A la fin du film, je n'arrivais même plus à le regarder, tellement il m'inspirait de dégoût. Ce Paris, qui parle d'amour mais qui ne l'a jamais vécu. Une espèce de lâche, égoiste, peureux, et encore égoiste. Et surtout, aveugle de ce qu'il est.
Un superbe tableau de tout ce qu'il y a de plus dégoutant chez un être, très franchement.
Regardez le déclencher une guerre pour un "amour" qui n'est que possession ; regardez le dans toute sa lâcheté au moment où il doit mourir ; regardez-le pendant les batailles, durant lesquelles il se prélasse avec son "amour", sans une once de remords ; regardez-le à la mort de son frère, insensible : car son "amour" lui appartient encore. Alors que son frère, beaucoup trop indulgent, lui a sauvé la vie. Enfin regardez jusqu'où va cet homme : il a tiré 3 flèches, quel combattant ! et oui un putain d'archer sans couilles. et puis enfin le meurtre du Grand Achille.
Alors que ce dernier vient de libérer sa cousine, il agit lâchement encore une fois, en armant ce qui lui sert d'arme et qui est la manifestation même de sa veulerie.
Un personnage plein de faiblesses et qui ne veut pas devenir un homme ; un enfant qui pense avoir découvert l'honneur, alors qu'il en est tout l'inverse.

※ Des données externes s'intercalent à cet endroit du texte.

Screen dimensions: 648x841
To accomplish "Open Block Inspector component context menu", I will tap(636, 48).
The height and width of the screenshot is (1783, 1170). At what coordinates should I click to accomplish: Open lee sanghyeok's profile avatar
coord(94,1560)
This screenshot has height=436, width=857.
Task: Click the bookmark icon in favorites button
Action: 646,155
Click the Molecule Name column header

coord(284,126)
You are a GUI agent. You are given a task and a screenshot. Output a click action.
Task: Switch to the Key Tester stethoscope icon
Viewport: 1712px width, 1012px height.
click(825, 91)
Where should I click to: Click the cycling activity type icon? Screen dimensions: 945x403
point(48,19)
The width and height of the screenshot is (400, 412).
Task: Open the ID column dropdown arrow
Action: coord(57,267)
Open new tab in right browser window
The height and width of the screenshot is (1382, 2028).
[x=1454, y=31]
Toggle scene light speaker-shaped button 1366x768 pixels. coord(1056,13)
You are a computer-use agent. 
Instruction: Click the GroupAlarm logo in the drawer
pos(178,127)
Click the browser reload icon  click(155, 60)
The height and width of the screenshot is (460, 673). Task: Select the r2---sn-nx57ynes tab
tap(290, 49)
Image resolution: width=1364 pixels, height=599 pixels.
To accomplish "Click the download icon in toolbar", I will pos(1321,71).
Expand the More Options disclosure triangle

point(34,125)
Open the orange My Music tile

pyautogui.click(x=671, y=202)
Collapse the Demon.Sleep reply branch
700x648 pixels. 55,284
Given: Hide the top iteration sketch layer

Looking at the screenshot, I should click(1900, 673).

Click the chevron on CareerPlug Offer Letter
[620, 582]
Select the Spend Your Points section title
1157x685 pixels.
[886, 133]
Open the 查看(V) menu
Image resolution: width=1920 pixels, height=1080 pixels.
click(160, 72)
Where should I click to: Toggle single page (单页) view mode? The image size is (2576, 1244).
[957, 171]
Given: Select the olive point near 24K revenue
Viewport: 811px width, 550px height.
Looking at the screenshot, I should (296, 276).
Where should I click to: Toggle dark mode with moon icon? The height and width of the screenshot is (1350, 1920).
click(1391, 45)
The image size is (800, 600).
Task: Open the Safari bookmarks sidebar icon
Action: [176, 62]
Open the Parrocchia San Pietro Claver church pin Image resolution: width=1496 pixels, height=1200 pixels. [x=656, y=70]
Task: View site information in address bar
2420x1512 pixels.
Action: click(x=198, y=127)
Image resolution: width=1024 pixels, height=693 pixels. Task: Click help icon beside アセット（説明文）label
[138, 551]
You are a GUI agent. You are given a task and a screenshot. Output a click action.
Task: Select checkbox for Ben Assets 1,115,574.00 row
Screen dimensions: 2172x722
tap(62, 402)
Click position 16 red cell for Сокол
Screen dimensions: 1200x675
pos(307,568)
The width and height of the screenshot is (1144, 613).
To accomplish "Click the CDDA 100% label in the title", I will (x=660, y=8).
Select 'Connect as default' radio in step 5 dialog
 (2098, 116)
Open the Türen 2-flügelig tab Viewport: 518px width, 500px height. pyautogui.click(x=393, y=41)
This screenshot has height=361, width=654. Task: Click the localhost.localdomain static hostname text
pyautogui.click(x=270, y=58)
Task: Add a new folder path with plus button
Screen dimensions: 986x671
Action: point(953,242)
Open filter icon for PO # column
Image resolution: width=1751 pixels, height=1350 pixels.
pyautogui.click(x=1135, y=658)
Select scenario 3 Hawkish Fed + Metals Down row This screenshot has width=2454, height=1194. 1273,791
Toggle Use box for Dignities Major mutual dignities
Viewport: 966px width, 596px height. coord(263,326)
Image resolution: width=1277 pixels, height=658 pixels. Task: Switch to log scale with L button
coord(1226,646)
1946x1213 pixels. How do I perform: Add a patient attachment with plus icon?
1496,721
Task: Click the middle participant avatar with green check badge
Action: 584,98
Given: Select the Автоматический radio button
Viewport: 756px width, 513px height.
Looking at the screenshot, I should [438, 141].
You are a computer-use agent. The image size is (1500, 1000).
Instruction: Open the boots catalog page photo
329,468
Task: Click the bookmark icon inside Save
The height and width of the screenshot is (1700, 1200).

Exactement ce que je ne veux pas être.
et puis ensuite on a Achille, le meilleur quoi. tout simplement. Courageux, fort, plein d'honneur même dans la souffrance, sachant se remettre en cause, apprendre de la vie, et humble. Lui il a accepté son destin : né combattant, il a rempli son devoir plus qu'il ne le fallait. Mort dans la pire des situations -après une victoire écrasante et un acte héroiqur- il accepte son sort sans pleurer, sans gémir comme l'autre abjecte paris. Lui, l'amour, il l'a trouvé -et c'est cette scène finale qui nous le prouve, car il souhaite à Briséis ce qui est bon pour elle- tandis que l'autre qui ne fait qu'en parler n'a rien trouvé que son égoisme et sa mollesse.